* **EXERCISE PROMPT**
Lines from the listing below that contain the string "height" are to be reported.

* **PROVIDED INFORMATION**
__________

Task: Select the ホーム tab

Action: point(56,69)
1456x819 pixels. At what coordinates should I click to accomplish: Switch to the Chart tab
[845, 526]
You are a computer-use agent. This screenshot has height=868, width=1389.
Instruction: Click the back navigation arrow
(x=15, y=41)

__________

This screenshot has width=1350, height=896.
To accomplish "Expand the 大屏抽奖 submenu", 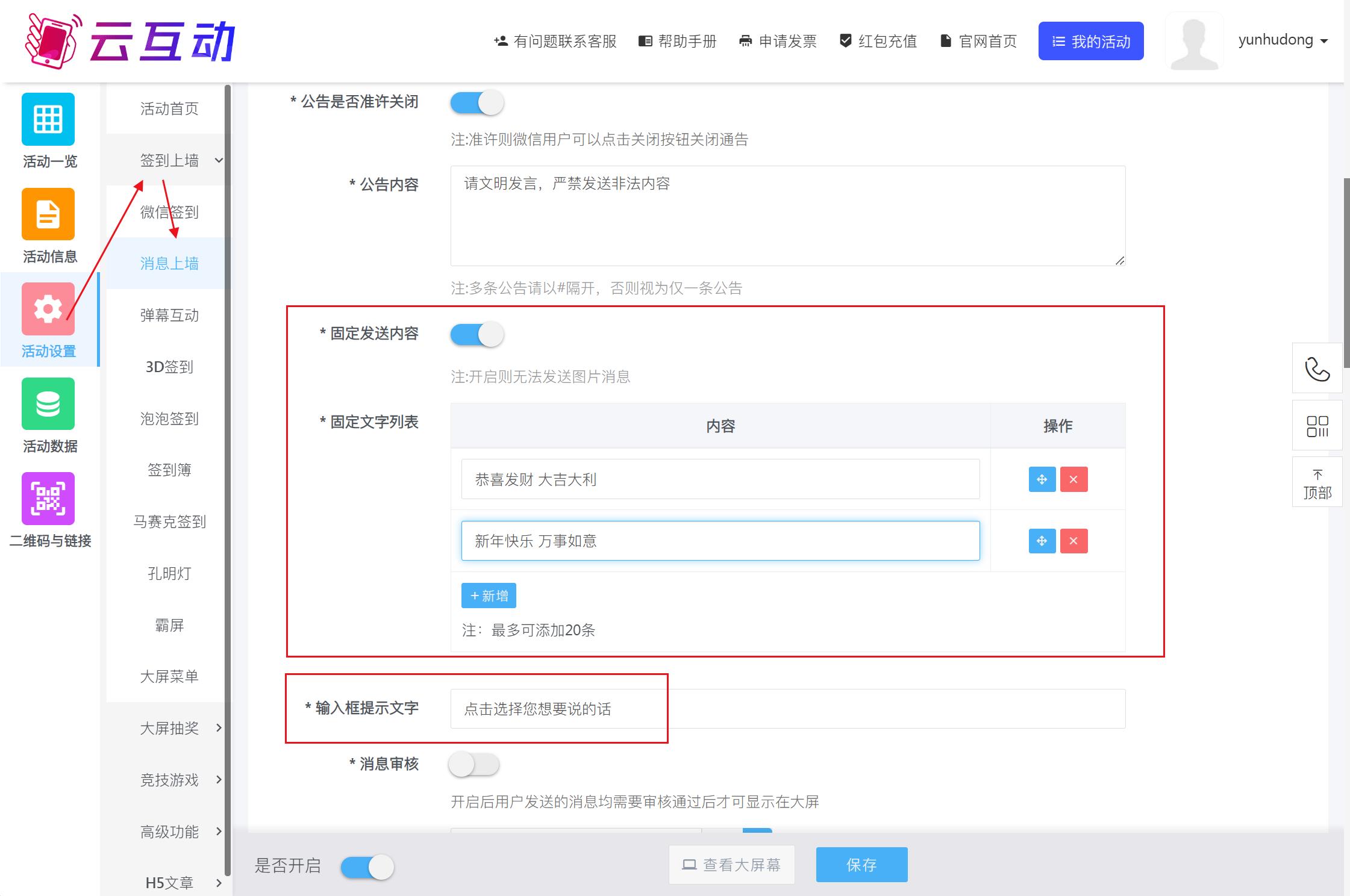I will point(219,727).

__________

* **RESULT FOR THIS EXERCISE**
You are a computer-use agent. This screenshot has height=868, width=1389.
This screenshot has width=1350, height=896.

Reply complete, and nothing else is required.